Fui para a varanda e acendi um cigarro. Eles estavam lá em baixo. Ainda estavam a processar a informação relativa à minha presença no mundo - o momento em que o acaso me fez cruzar com o seu grupo desordenado. O mais pequeno avançou em direcção ao meu saco do lixo. Deu-lhe um pontapé. O saco rebentou. Havia lixo espalhado pela calçada – ossos de costeletas, pacotes de natas, restos de salada de tomate, restos de arroz, latas de atum e de cogumelos. A mulher disse “esse filho da puta não faz reciclagem”. Havia também espinhas e cabeças de sardinhas. O maior disse “podes comer essas ah ah ah” deu uma grande gargalhada, mas sem gosto. Penso que só tentava provocar o mais pequeno. E depois acrescentou “também era reciclagem” e então riu-se de novo, agora com prazer. E a mulher riu-se também. Tinha poucos dentes. E estava a fumar. O mais pequeno não riu e pediu um cigarro à mulher “dá-me um cigarro” e ela “foda-se, só me chulas” e o maior disse “paneleiro de merda”.
Continuei a fumar o meu cigarro. Agora o grupo analisava o meu lixo. Cambaleavam trazendo pequenos pedaços, pequenos dejectos até à luz do candeeiro de rua. Observavam com minúcia guardanapos usados, um copo partido, uma embalagem de manteiga Mimosa, pacotes de gelatina, duas cebolas podres. “C’stina…” disse o maior. “ó C’stina, porra… tu só dizes caralhadas a toda a hora… nem pareces uma gaja” e continuou a remexer. Abria com as mãos carcaças rijas, pão com cinco dias, à procura de qualquer coisa surpreendente. “Vai-te foder, meu cabrão de merda” disse Cristina. “Isso é mentira”. E era, até ao momento. O mais pequeno perguntou alto “o que é isto?” e ergueu o objecto amarfanhado para a luz. Era uma prata de chocolate. Cheirou. Lambeu. “É chocolate” concluiu.

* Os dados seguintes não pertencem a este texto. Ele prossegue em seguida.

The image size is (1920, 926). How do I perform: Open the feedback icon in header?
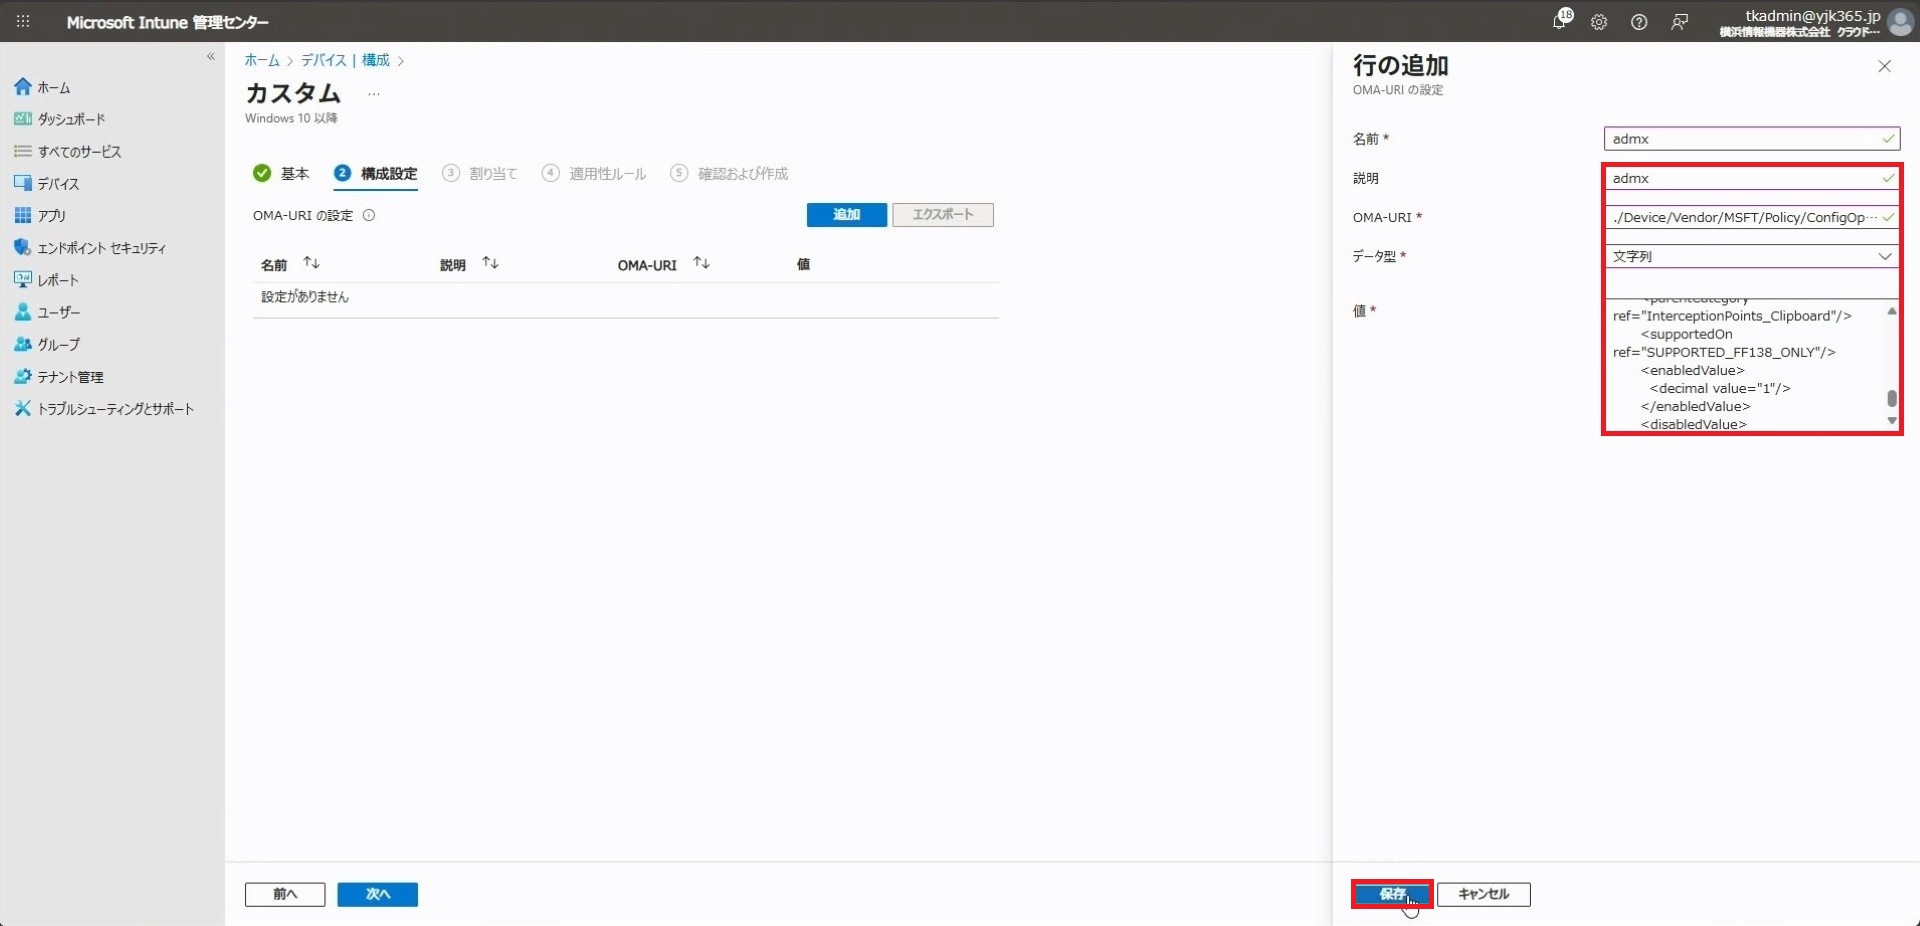[x=1679, y=22]
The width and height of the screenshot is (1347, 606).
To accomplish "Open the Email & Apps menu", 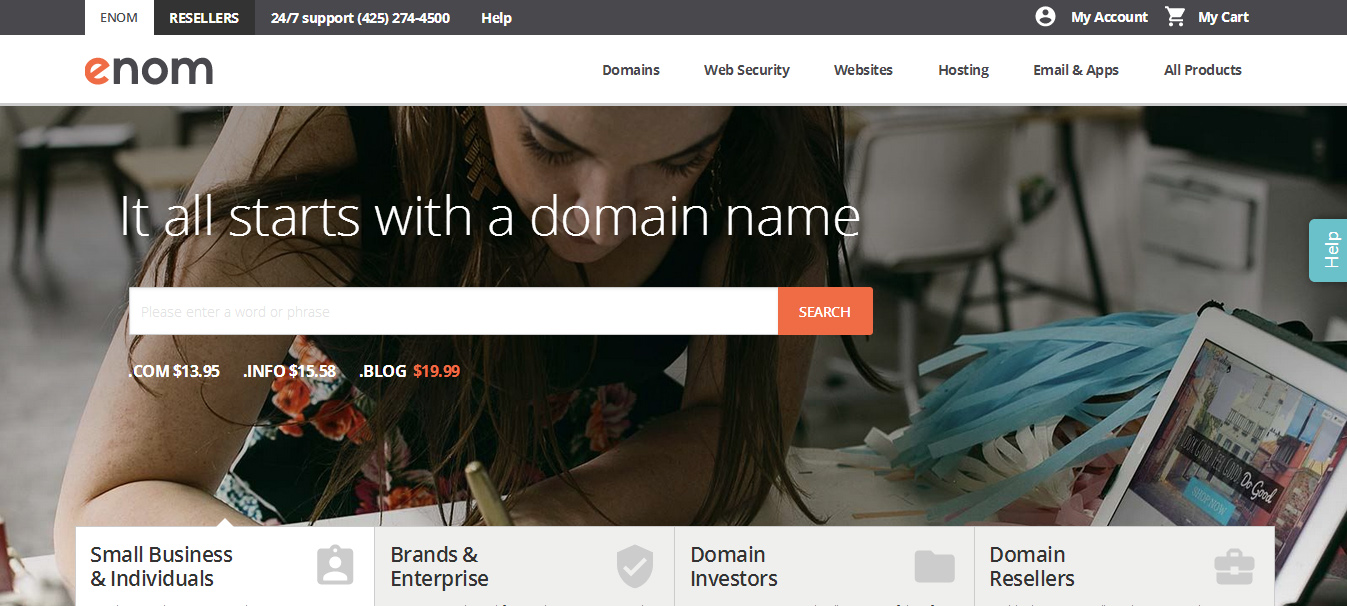I will (x=1076, y=70).
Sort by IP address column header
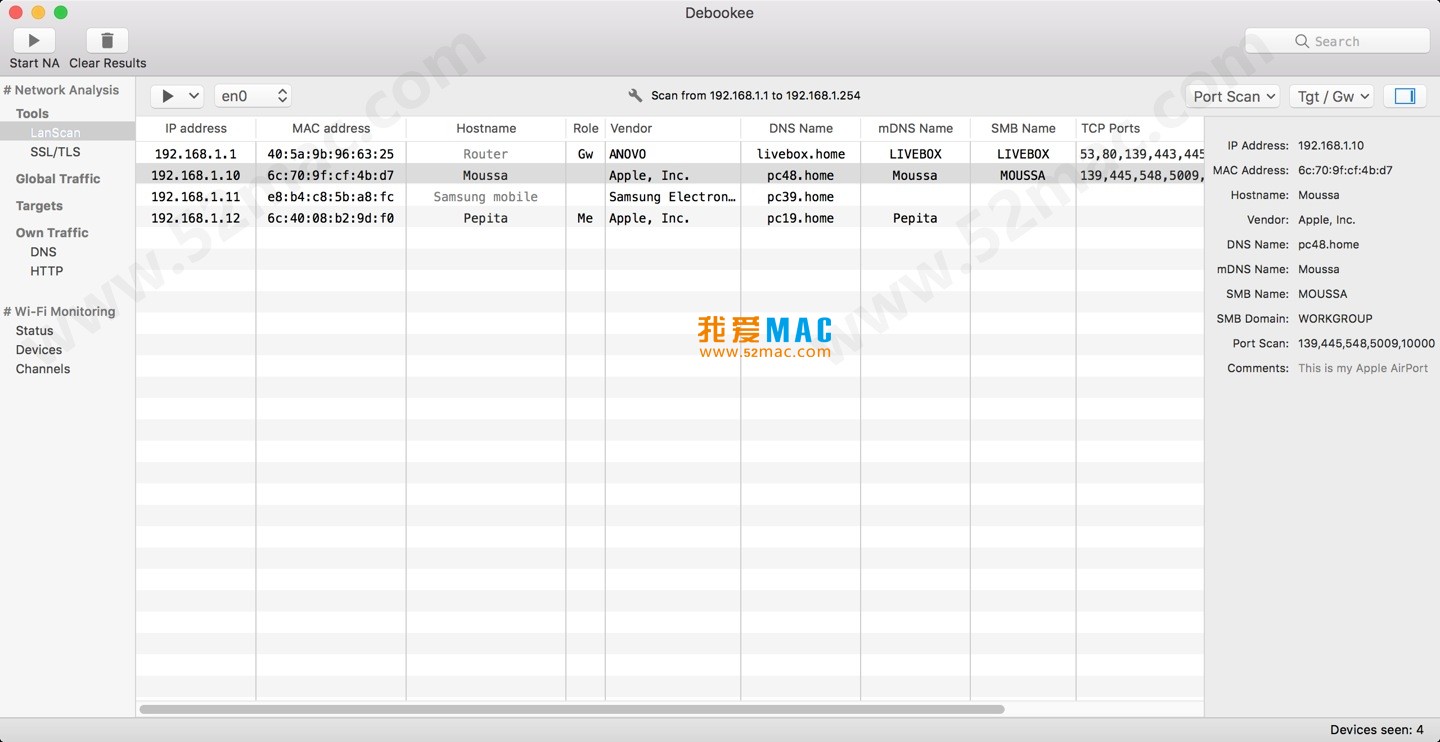The image size is (1440, 742). (x=196, y=128)
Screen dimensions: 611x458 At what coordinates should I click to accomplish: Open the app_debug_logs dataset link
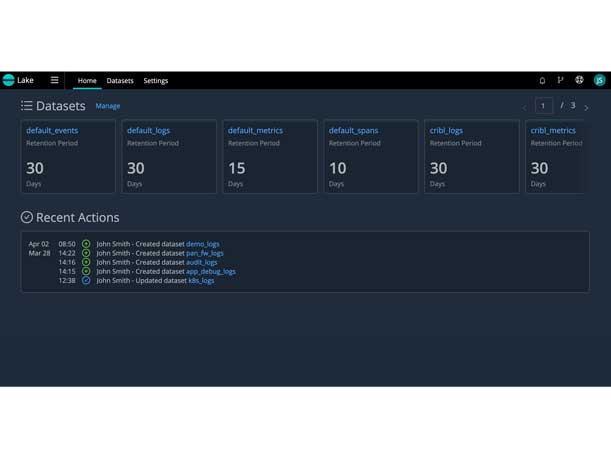point(210,272)
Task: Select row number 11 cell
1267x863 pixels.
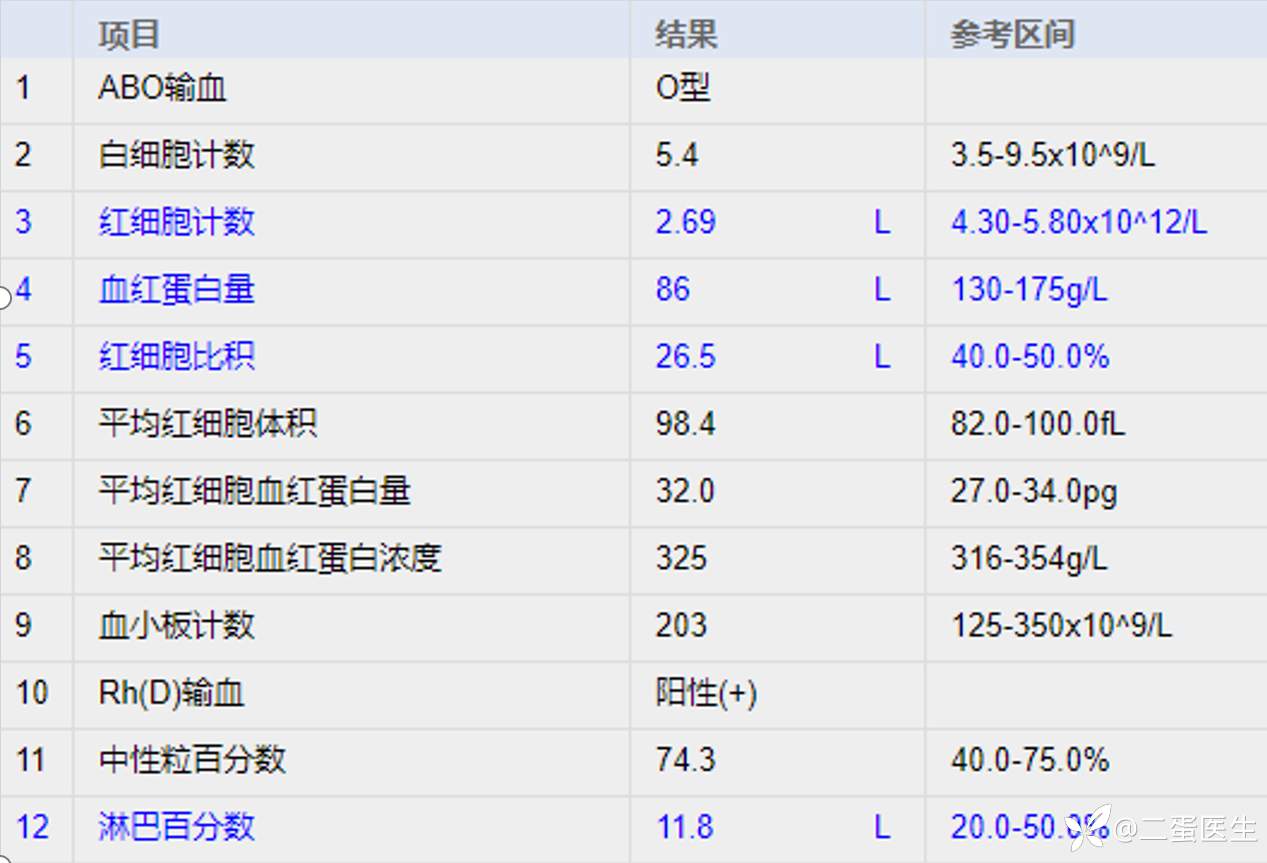Action: click(x=31, y=760)
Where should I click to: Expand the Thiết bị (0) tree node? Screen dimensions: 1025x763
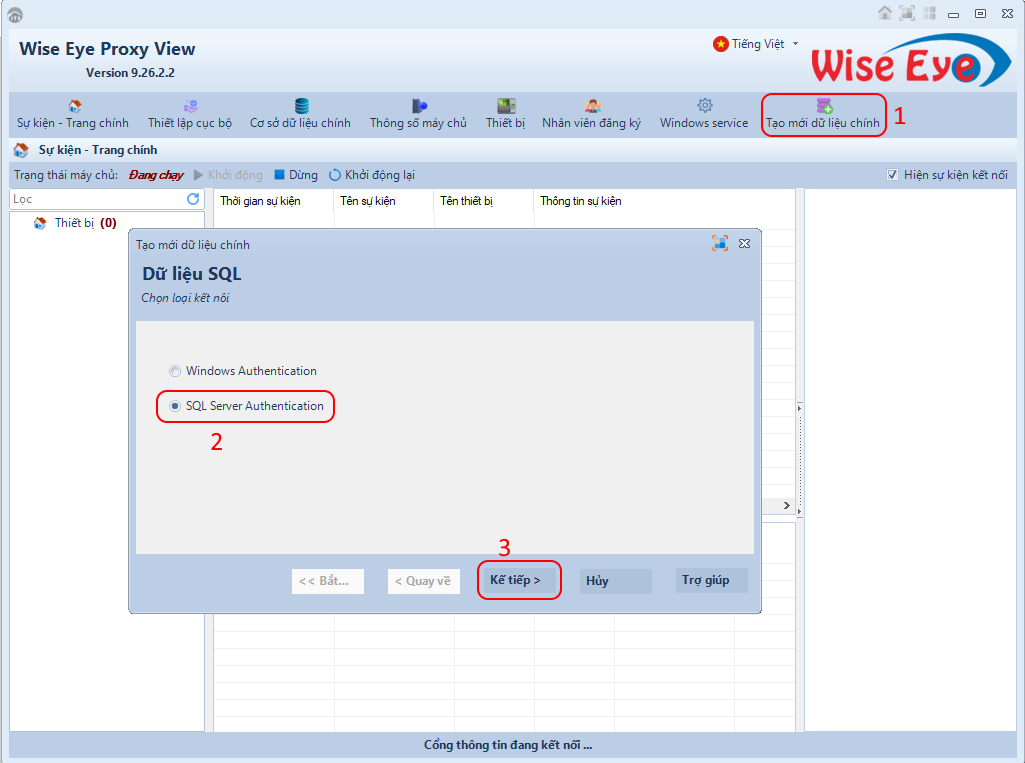point(40,223)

Um deles olhou então para cima. Viu-me. Processou a informação com toda a paciência. E eu fumava com calma. “Dá-me um cigarro” disse. E eu não respondi. “Paneleiro de merda… mete os cigarros no cu!”. Atirei-lhe com a beata ainda acesa “foda-se!” gritou enquanto tentava desviar-se. Acertei na mulher. Cristina não deu por nada. Esgravatava o lixo e encontrou uma lata de cogumelos com dois ou três pequenos cogumelos laminados lá dentro e disse “olha cogumelos” e o seu cabelo começou a arder. O maior olhou-a e começou a rir. O mais pequeno tentava indignar-se comigo. Focava-me fechando um dos olhos “eu sei quem tu és, cabrão de merda… eu apanho-te” e Cristina ardia. Eu disse “cala essa boca, vai dormir” e fechei a janela.